START SUPPLIED MATERIAL
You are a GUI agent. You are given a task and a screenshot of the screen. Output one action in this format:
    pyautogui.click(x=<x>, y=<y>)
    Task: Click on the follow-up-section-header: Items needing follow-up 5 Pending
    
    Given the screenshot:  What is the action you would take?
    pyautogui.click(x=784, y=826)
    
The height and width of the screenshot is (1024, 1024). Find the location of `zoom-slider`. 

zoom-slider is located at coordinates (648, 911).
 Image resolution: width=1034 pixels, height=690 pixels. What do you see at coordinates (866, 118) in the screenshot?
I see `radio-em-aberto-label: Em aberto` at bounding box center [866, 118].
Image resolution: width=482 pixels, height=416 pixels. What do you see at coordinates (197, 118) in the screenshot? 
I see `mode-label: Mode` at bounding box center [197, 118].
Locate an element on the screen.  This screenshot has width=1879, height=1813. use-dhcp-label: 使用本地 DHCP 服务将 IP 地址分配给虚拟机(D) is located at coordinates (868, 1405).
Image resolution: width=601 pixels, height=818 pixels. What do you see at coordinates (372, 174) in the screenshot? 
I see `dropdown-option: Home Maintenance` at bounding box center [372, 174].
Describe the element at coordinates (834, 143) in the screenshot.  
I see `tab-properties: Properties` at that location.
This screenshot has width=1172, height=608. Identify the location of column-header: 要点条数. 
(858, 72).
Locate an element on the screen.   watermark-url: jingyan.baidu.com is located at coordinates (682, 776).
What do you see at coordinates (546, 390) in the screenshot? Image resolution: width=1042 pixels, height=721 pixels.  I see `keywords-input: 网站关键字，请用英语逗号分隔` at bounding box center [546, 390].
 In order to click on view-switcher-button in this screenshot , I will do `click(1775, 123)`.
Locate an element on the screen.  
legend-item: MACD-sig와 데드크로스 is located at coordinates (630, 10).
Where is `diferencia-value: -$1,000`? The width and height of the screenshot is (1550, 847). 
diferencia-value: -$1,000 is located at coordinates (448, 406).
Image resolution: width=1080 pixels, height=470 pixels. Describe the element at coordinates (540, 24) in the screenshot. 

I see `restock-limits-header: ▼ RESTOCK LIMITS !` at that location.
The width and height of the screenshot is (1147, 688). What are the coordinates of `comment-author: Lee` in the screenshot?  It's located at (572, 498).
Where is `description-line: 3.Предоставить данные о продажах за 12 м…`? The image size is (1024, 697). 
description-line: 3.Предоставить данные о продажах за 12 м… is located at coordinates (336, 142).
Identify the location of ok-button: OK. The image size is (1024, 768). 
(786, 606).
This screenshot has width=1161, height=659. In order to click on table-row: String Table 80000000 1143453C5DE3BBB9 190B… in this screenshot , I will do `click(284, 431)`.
END SUPPLIED MATERIAL
_AIM OF THE EXERCISE:_
Please copy out all of the lines above word for word, without changing anything.

_REPLY TO THE EXERCISE:_
You are a GUI agent. You are given a task and a screenshot of the screen. Output one action in this format:
    pyautogui.click(x=<x>, y=<y>)
    Task: Click on the follow-up-section-header: Items needing follow-up 5 Pending
    
    Given the screenshot:  What is the action you would take?
    pyautogui.click(x=784, y=826)
    
The height and width of the screenshot is (1024, 1024). Find the location of `zoom-slider`. 

zoom-slider is located at coordinates (648, 911).
 Image resolution: width=1034 pixels, height=690 pixels. What do you see at coordinates (866, 118) in the screenshot?
I see `radio-em-aberto-label: Em aberto` at bounding box center [866, 118].
Image resolution: width=482 pixels, height=416 pixels. What do you see at coordinates (197, 118) in the screenshot? 
I see `mode-label: Mode` at bounding box center [197, 118].
Locate an element on the screen.  This screenshot has width=1879, height=1813. use-dhcp-label: 使用本地 DHCP 服务将 IP 地址分配给虚拟机(D) is located at coordinates (868, 1405).
Image resolution: width=601 pixels, height=818 pixels. What do you see at coordinates (372, 174) in the screenshot? 
I see `dropdown-option: Home Maintenance` at bounding box center [372, 174].
Describe the element at coordinates (834, 143) in the screenshot.  
I see `tab-properties: Properties` at that location.
This screenshot has width=1172, height=608. Identify the location of column-header: 要点条数. 
(858, 72).
Locate an element on the screen.   watermark-url: jingyan.baidu.com is located at coordinates (682, 776).
What do you see at coordinates (546, 390) in the screenshot? Image resolution: width=1042 pixels, height=721 pixels.  I see `keywords-input: 网站关键字，请用英语逗号分隔` at bounding box center [546, 390].
 In order to click on view-switcher-button in this screenshot , I will do `click(1775, 123)`.
Locate an element on the screen.  
legend-item: MACD-sig와 데드크로스 is located at coordinates (630, 10).
Where is `diferencia-value: -$1,000`? The width and height of the screenshot is (1550, 847). 
diferencia-value: -$1,000 is located at coordinates (448, 406).
Image resolution: width=1080 pixels, height=470 pixels. Describe the element at coordinates (540, 24) in the screenshot. 

I see `restock-limits-header: ▼ RESTOCK LIMITS !` at that location.
The width and height of the screenshot is (1147, 688). What are the coordinates of `comment-author: Lee` in the screenshot?  It's located at (572, 498).
Where is `description-line: 3.Предоставить данные о продажах за 12 м…`? The image size is (1024, 697). 
description-line: 3.Предоставить данные о продажах за 12 м… is located at coordinates (336, 142).
Identify the location of ok-button: OK. The image size is (1024, 768). 
(786, 606).
This screenshot has width=1161, height=659. In order to click on table-row: String Table 80000000 1143453C5DE3BBB9 190B… in this screenshot , I will do `click(284, 431)`.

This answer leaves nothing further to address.